S 4.415 Secure operation of biometric authentication under Windows

Initiation responsibility: IT Security Officer, Head of IT

Implementation responsibility: Administrator

From Windows Server 2008 R2 and Windows 7 and higher, Windows supports biometric authentication with fingerprints by default. For this purpose, the Windows Biometric Framework (WBF) was developed and integrated into the operating system. Using WBF, the manufacturers of biometric solutions can integrate their sensors and algorithms into the operating system and securely store biometrically registered data. Using the WBF, the system control is extended accordingly by a Biometric Devices element provided that Windows identifies a fingerprint reader on the system.

First, Windows supports the use of fingerprint readers for the following purposes:

• biometric authentication to access the operating system or the domain (Windows login)
• biometric authentication to elevate the privileges for the user account control (see S 4.340 Use of Windows User Account Control UAC under Windows Vista and higher)
• access to biometric functions from applications providing of a uniform interface

Whether or not the domain login is allowed with biometric authentication can be specified by means of a group policy object. If possible, this option should be used to implement a uniform, secure configuration for all devices in the domain. Using biometric authentication for guest accounts or the "Administrators" default account is not possible.

The motivation for using fingerprint readers is often above all the easier authentication for the users. Again and again, the fingerprint readers commonly installed in laptops have proven in tests to be reliable only to a certain extent. Depending on the model, "copying" of foreign fingerprints is feasible with more or less technical effort. For systems with higher protection requirements, it must therefore be examined carefully whether the security level of the devices actually used is high enough when the authentication is to be carried out by means of fingerprint identification exclusively. When using other biometric methods, the reliability of the identification should be assessed in advance and compared to the protection requirements of the affected systems and applications. For systems with high and very high protection requirements, authentication based on chip cards or tokens generally have an advantage over available biometric methods.

When planning the use of biometric authorisation, it is also important to provide other options to access the system if the biometrically registered fingerprint is not available, for example due to an injury to the finger.
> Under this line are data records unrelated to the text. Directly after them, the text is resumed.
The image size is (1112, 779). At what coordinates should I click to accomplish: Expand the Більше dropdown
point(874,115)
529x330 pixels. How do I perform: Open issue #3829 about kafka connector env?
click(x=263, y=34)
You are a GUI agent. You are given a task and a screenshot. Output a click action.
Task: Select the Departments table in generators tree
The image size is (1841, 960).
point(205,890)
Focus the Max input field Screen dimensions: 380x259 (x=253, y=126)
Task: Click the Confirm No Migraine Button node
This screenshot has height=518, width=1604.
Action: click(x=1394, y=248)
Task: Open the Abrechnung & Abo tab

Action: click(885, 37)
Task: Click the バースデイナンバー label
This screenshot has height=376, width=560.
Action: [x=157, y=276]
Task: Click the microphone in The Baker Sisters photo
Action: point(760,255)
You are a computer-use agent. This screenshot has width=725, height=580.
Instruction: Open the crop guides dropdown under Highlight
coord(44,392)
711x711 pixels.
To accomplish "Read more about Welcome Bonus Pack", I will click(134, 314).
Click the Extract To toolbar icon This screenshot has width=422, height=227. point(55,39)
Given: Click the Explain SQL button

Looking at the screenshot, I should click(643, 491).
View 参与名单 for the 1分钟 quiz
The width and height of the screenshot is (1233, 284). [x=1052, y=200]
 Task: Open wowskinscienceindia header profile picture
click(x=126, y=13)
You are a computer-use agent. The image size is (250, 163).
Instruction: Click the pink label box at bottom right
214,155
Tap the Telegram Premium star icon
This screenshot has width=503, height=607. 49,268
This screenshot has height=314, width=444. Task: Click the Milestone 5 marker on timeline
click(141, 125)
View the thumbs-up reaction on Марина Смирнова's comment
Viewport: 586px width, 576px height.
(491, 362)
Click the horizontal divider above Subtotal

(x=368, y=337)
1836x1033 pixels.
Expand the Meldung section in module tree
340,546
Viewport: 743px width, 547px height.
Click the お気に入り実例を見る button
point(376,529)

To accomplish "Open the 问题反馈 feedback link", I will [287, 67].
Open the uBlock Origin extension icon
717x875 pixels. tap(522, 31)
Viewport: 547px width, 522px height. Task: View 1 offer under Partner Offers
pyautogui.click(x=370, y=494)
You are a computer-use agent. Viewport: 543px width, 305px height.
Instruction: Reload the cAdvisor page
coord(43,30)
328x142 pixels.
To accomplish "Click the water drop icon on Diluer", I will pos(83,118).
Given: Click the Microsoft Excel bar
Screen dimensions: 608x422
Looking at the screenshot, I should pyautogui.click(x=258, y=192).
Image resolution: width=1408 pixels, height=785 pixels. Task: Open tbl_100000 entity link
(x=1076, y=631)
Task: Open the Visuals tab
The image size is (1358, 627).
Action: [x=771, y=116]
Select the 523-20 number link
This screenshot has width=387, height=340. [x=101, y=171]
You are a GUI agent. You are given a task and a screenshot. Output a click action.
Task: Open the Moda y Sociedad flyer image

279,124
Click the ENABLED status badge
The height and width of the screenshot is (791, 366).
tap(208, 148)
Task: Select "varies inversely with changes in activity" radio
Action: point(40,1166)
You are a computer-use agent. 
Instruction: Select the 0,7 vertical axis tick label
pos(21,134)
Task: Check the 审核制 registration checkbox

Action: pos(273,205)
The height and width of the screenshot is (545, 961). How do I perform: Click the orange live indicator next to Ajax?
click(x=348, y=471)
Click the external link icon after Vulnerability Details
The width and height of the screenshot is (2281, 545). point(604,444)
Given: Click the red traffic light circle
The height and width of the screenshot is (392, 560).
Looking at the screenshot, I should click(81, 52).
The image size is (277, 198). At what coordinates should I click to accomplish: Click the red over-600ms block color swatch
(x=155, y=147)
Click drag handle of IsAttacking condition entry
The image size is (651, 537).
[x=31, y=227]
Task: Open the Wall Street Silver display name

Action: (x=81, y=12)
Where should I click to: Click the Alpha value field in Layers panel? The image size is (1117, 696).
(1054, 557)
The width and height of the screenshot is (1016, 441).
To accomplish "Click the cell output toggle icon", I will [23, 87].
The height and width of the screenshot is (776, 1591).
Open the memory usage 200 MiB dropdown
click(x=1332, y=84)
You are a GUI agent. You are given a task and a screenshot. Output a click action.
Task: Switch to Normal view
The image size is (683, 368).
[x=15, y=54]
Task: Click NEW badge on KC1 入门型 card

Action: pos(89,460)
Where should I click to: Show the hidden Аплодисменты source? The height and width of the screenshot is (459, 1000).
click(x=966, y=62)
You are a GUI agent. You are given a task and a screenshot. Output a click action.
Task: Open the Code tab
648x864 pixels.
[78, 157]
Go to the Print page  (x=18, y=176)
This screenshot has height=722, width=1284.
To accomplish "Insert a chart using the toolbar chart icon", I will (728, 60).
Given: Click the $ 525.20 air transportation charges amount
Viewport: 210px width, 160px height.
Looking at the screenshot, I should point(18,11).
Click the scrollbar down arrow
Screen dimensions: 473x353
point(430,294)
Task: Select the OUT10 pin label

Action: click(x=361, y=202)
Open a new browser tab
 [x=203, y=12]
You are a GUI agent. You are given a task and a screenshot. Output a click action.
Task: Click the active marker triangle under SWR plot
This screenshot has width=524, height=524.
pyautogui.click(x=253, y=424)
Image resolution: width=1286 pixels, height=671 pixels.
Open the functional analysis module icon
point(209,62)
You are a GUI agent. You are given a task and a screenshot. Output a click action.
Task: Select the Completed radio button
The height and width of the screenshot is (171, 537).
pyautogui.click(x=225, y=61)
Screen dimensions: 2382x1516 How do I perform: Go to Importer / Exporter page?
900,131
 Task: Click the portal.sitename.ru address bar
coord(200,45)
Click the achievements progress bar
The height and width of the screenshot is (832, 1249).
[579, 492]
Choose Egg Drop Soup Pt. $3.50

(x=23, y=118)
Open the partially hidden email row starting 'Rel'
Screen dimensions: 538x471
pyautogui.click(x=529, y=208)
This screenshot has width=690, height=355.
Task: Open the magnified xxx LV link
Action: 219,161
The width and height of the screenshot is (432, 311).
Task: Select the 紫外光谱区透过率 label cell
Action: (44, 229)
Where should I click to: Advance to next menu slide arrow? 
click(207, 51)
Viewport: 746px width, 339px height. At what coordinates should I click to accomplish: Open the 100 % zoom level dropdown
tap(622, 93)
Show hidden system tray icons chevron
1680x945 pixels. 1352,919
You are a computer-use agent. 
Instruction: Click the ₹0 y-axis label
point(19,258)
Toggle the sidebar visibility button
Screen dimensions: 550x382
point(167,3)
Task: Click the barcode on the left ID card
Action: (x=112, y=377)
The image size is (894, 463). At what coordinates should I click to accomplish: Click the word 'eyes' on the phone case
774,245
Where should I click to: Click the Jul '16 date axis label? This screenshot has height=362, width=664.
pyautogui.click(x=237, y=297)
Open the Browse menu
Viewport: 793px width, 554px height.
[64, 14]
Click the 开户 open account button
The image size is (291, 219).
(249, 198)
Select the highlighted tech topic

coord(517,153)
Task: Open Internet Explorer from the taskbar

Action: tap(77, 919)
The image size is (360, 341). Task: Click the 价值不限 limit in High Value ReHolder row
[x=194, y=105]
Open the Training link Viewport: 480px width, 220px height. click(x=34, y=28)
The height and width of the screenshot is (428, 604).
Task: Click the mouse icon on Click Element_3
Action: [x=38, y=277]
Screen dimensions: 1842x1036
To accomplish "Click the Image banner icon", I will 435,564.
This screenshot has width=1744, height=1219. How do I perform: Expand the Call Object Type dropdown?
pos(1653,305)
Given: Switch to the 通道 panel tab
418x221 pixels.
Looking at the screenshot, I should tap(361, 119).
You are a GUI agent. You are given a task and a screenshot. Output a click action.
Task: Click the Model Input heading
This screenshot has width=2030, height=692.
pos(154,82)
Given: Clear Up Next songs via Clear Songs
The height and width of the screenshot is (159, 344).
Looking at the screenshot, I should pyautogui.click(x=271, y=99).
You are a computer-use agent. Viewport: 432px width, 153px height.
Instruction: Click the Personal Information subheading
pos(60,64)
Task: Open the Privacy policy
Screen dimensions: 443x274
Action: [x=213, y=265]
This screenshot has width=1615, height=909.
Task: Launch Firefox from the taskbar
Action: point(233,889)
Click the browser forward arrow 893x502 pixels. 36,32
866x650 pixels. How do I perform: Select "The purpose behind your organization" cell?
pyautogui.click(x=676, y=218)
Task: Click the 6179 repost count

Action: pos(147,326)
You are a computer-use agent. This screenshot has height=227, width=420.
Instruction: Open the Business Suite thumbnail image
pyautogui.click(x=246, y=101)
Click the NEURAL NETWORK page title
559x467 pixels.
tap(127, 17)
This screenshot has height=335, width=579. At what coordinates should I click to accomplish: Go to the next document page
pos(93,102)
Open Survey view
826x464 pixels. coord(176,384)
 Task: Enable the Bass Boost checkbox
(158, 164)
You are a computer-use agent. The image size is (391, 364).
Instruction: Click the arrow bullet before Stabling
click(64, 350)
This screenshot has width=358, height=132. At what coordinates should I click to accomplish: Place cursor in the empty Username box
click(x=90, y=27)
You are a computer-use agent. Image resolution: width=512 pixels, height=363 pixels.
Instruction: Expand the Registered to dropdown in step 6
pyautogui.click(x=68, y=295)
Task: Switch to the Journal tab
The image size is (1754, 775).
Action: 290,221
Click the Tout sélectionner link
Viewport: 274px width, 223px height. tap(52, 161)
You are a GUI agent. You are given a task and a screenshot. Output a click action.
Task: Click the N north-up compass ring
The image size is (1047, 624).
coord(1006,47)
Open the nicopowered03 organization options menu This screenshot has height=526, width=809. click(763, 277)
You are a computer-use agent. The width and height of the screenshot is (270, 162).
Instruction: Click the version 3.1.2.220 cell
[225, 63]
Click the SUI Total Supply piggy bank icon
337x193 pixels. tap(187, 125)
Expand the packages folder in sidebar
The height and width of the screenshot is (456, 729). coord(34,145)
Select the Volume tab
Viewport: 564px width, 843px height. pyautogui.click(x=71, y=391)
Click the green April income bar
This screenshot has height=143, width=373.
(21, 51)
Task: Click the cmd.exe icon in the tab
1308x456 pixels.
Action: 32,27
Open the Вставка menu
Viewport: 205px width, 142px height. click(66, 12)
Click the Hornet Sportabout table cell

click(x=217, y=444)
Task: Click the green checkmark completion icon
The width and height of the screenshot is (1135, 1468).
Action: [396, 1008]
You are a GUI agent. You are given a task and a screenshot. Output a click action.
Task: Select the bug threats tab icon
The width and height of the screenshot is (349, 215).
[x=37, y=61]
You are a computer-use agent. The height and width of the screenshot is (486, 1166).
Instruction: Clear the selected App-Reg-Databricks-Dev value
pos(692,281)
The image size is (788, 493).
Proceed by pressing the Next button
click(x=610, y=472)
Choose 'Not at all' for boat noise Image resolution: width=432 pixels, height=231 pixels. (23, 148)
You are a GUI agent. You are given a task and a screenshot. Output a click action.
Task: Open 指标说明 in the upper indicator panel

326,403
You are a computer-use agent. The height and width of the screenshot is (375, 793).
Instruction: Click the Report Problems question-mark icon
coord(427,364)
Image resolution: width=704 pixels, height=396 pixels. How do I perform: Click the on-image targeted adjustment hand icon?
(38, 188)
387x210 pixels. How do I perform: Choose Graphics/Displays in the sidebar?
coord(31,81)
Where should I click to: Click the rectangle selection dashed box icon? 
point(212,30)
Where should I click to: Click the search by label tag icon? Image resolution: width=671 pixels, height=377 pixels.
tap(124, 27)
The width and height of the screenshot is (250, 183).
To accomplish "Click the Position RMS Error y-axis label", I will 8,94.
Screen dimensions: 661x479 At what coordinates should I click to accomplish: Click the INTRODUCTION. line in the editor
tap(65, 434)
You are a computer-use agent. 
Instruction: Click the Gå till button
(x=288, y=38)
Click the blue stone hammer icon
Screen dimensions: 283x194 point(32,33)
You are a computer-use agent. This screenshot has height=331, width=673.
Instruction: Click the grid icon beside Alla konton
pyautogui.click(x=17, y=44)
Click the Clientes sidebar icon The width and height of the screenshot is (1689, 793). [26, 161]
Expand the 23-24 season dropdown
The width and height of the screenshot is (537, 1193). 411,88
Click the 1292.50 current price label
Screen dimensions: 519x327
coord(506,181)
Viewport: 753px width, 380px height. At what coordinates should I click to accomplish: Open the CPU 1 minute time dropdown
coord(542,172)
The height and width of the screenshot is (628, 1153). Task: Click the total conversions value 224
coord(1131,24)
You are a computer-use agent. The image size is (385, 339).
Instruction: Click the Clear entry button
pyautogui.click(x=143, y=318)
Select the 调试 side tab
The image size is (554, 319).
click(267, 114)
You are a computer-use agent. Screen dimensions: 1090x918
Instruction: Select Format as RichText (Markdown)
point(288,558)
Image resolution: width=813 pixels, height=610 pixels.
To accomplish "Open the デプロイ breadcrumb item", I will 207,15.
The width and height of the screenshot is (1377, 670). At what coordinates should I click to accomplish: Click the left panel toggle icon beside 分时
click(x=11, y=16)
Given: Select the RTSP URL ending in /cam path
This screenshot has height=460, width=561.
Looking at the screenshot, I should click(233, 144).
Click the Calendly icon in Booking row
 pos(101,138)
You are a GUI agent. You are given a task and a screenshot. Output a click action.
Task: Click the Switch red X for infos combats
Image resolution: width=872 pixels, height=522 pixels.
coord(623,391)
Here, Windows allows the registration of several fingers which can be used alternatively. In addition to this, an access with a secure and centrally stored password should be set up as fallback solution.

Review questions:

• Was careful consideration given to the use of biometric authentication based on the protection requirements of the affected systems and applications?
• Is the reliability of the biometric authentication controlled using group policies?
• Are substitute methods to access the system available when biometric authentication is not possible?